The implications of GenAI in cybercrime are vast. Attackers can now create highly convincing phishing emails, fake customer support interactions, and real-time impersonations of trusted individuals. This evolution in attack vectors demands that organisations rethink their defences, particularly around verifying identities in critical communications and transactions.
To mitigate the risks posed by GenAI, organisations must evolve their business processes. Implementing methods such as code words, safe phrases, or multi-channel verification for critical requests can help confirm authenticity and prevent fraudulent actions. Additionally, organisations should establish a culture of empowerment, where employees feel comfortable questioning unusual or unreasonable requests, even if they appear to come from senior leaders.
Beyond procedural changes, technology can play a role in combating GenAI threats. Advanced tools capable of detecting deepfakes and analysing anomalies in voice or video patterns are becoming essential for identifying impersonation attempts. By integrating these tools into their security strategy, organisations can stay ahead of this rapidly evolving threat.
Comprehensive training as the foundation of resilience
Training is not an afterthought but the foundation for all other cybersecurity measures. As threats evolve, so must the knowledge and preparedness of an organisation’s workforce. Comprehensive training programmes are essential for equipping employees with the skills to navigate an increasingly complex threat landscape.

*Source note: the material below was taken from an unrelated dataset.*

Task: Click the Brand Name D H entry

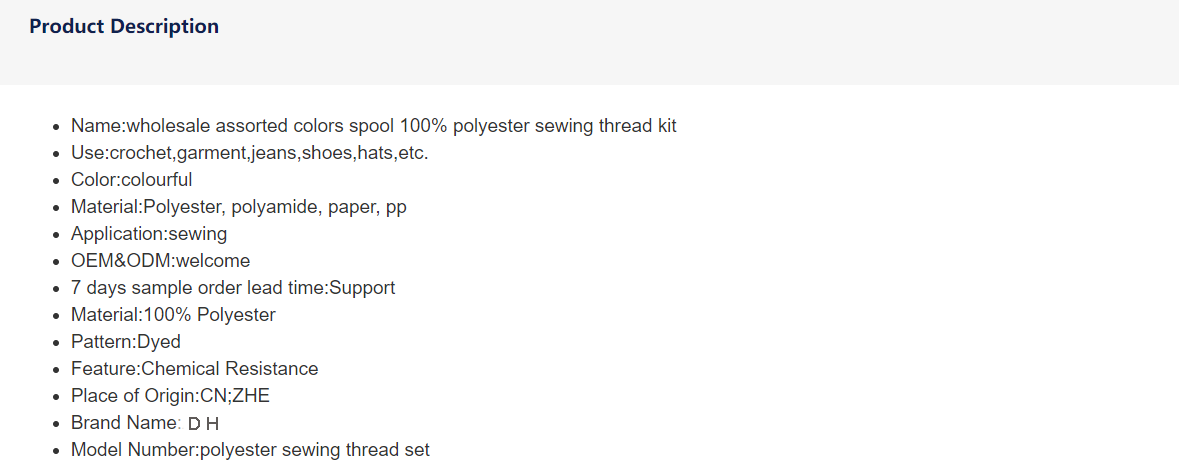Action: (x=145, y=423)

Effective training goes beyond traditional awareness campaigns. It includes regular simulations, scenario-based learning, and tailored sessions for different roles within the organisation. For instance, IT teams require in-depth technical knowledge, while non-technical staff need practical guidance on recognising phishing attempts, securing devices, and identifying social engineering tactics.
Continuous learning is key. Cyber threats do not remain static, and neither should training. Programmes must be updated regularly to reflect the latest developments in cybercrime, ensuring that employees are always prepared to respond effectively. By embedding training into organisational culture, businesses can foster a sense of shared responsibility for security.
Training is especially critical in combating threats like downgrade attacks and generative AI-enabled scams. Employees must learn to verify unusual requests, recognise deepfakes, and avoid disabling security measures under pressure. A trained workforce becomes a proactive line of defence, complementing technological safeguards.
Proactive cybersecurity for a complex future
The interconnected nature of modern cyber threats demands an equally integrated approach to defence. Okta’s predictions for 2025 highlight the importance of viewing cybersecurity as a multi-faceted challenge, where technology, processes, and people must work harmoniously. By addressing the evolving tactics of cybercriminals and investing in comprehensive solutions, organisations can build the resilience needed to thrive in an increasingly digital world.
Proactive strategies are essential, including adopting advanced authentication methods, robust device security, and process-focused defences. However, the true cornerstone of an effective cybersecurity strategy lies in empowering employees through training and education. By fostering a culture of awareness and shared responsibility, organisations can ensure that every individual contributes to the overall security posture.
As cyber threats continue to evolve, organisations that remain agile, adaptive, and forward-thinking will be best positioned to meet the challenges ahead. With the right mix of technology, processes, and training, businesses can safeguard their operations, protect their data, and maintain the trust of their stakeholders in an increasingly complex digital age.